I’m feeling very boring on the blog of late. I have things I want to write about, but between uni and work and having a new puppy, I haven’t had a chance.

And I won’t have the chance for a few more days at least. Setup for the printmaking show is tomorrow, and I have a line of embroidery to finish on one piece, title cards and a price list to write up for everyone, a website to redesign (because my URL is in the catalogue, and I don’t want a bunch of people coming here and only finding work from over three years ago) and, most importantly, cupcakes to bake.

November 13, 2008

vertexere

vertexere

So, I finished installing my work for assessment last night (and holy crap the studios were so frakking hot and humid yesterday… worst day for installing work ever), and it’s being assessed today and tomorrow. We’re not allowed in for the assessment — the print shop is closed to everyone bar staff and a mystery external assessor until Monday, when we go in and deinstall. As such, I’ve spent today in various states of lying down and doing not much.

manifold detail

Personally, I’m quite impressed with how restrained I was when putting my installation together. There’s always a tendency to be indecisive and put up as much as possible, but I feel like I’m getting better at that.

The crocheted Lorenz Manifold was the central part of my work, and all the printmaking pieces evolved from it.

a leaf on the wind

An ancient metaphor: thought is a thread, and the raconteur is a spinner of yarns — but the true storyteller, the poet, is a weaver. The scribes made this old and audible abstraction into a new and visible fact. After long practice, their work took on such an even, flexible texture that they called the written page a textus, which means cloth." [Robert Bringhurst, ‘The Elements of Typographic Style’]*

As stated in the excerpt from my proposal posted with the Flickr set, my work is about the connection between story and science, and further, the way that textile metaphor connects all those things.

text book detail

I produced a series of books and fabric scroll-like pieces that reference the mathematics of chaos theory combined with lines from stories that reflect the concepts of change and chance that the theory encompasses. The silk I used to print on was purchased as recycled scrap offcuts from Kazari warehouse, and the shapes of each piece strongly informed the resulting work.

chaos theory

In this book, titled Text Book, I have started to embroider between the lines of the chaos theory definition and the lorenz manifold pattern, hinting at the idea that we read into the technical details to find meaning and purpose in the way we lead our lives. I do plan on embroidering some more on this before the graduate show. I also intend to finish the entire lorenz manifold crochet, which I didn’t do yet because the back of my right knee has been achy and sore for a while and I’ve been hesitant to spin as a result.

in his book

Gotta say, it felt very good to embroider again. I haven’t done much since burning myself out on the Wayne Coyne and Jenny Hart portrait from a few years back, and I really loved getting back into it.
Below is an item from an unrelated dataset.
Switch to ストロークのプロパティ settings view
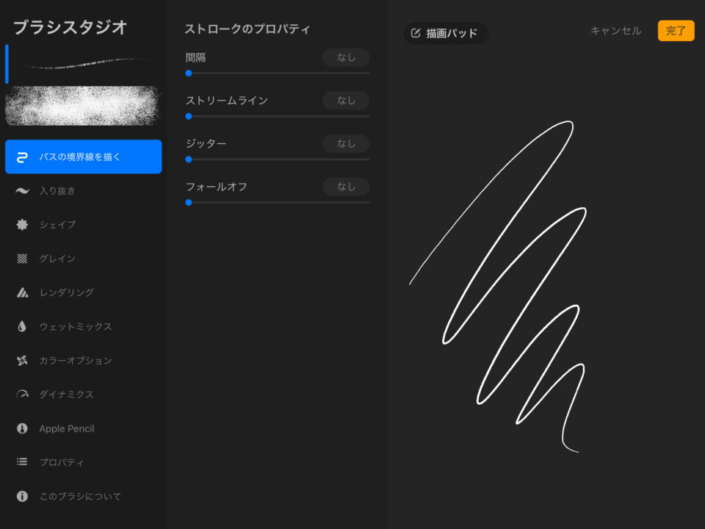The width and height of the screenshot is (705, 529). coord(246,29)
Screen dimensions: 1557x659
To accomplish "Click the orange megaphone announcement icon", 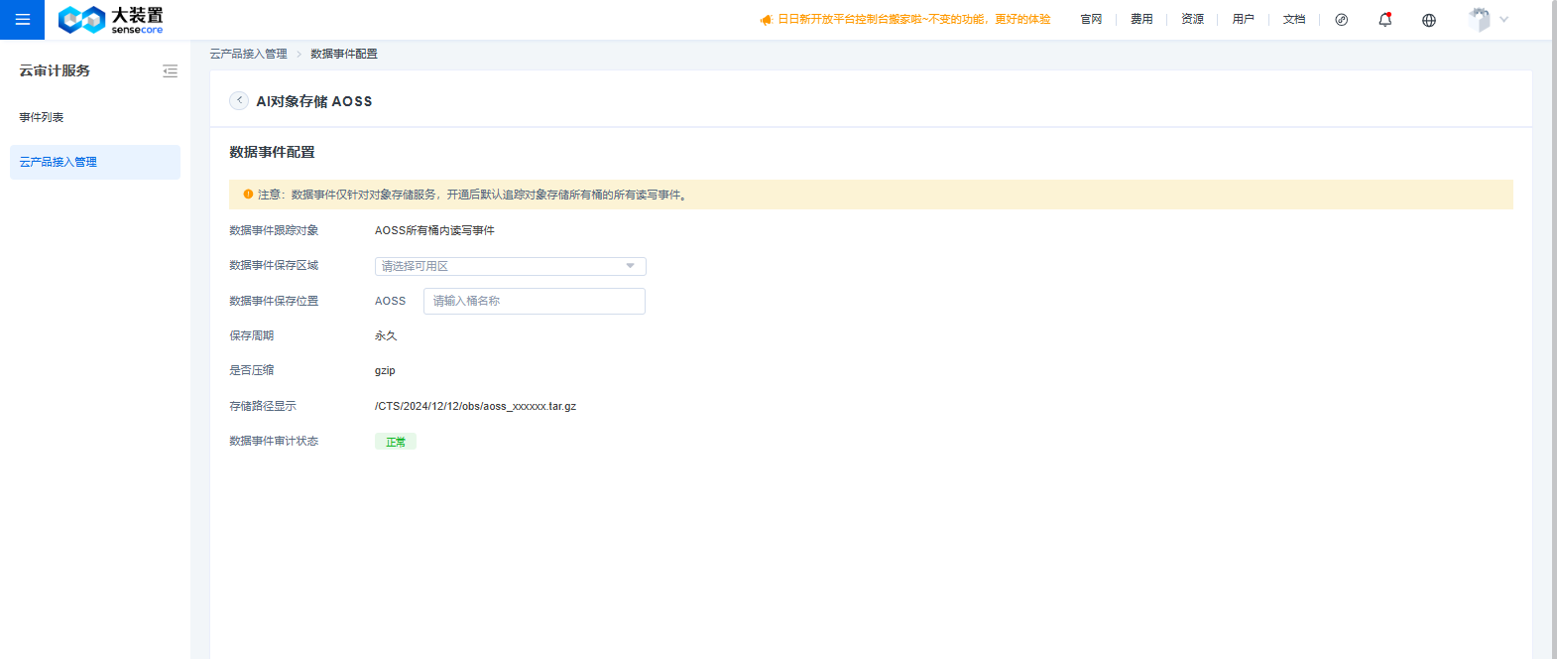I will [x=766, y=20].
One piece I didn’t embroider on was this long scroll…

scroll

…instead, the text on this one (from Neil Gaiman’s latest offering, The Graveyard Book) was transferred in that wonderful way from days gone by, carbon paper. I swear, one of my favourite things to play with at my grandparent’s house as a kid was my grandma’s notepad with carbon paper in it. Maybe that’s where the printmaking obsession started.

infinite potential

There’s something especially lovely about rolled up fabric.
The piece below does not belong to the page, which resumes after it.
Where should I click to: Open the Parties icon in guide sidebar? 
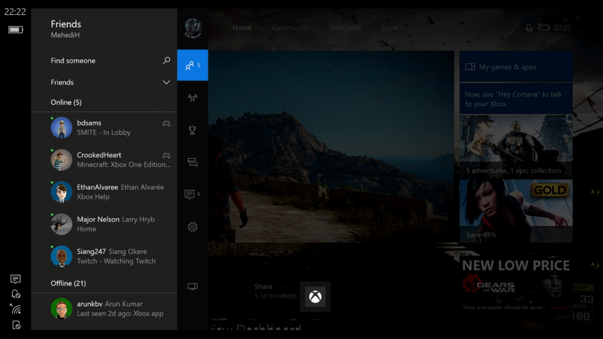pyautogui.click(x=192, y=98)
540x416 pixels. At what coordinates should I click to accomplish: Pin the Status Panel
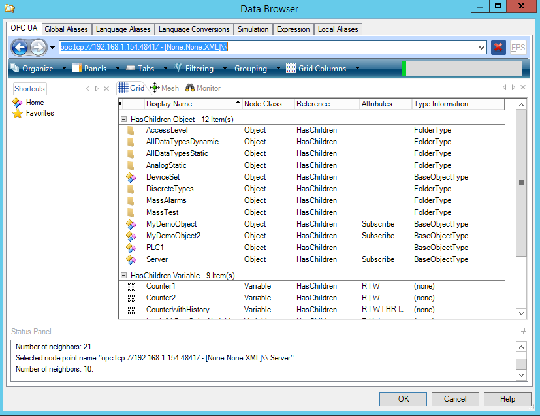[x=523, y=332]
'infinite potential' detail

As a companion piece to Text Book, I made another book, this one from my collection of paper offcuts saved from the previous years of my course. This one is called, of course, Picture Book.

picture book

Inside, it contains a chronological selection of the progress documentation photos that I’ve been taking, along with the metadata concerning time taken and the camera settings for each picture. I hope that it helps tell the story of the more abstract work in the rest of the project.

picture book inside

But I go back to my man Galileo who was maybe the first, in western tradition anyway, to honour mathematics as the primal force of knowledge. ‘The logic of the universe,’ he said in his book The Assayer, ‘is written in the language of mathematics, without which one is wandering around in a dark labyrinth.’ But having honoured math, Galileo was very happy to create beautiful metaphors, to invent marvellous characters, to draw pictures. He knew how to light that labyrinth so the rest of us could see inside. Because the more abstract and mathematical science gets, the more we need to imagine something concrete. As the physicist Alan Lightman has said, ‘We are blind people inventing what we don’t see.’**

*Harper, D. 2001, Online Etymology Dictionary [Accessed: 31.7.2008]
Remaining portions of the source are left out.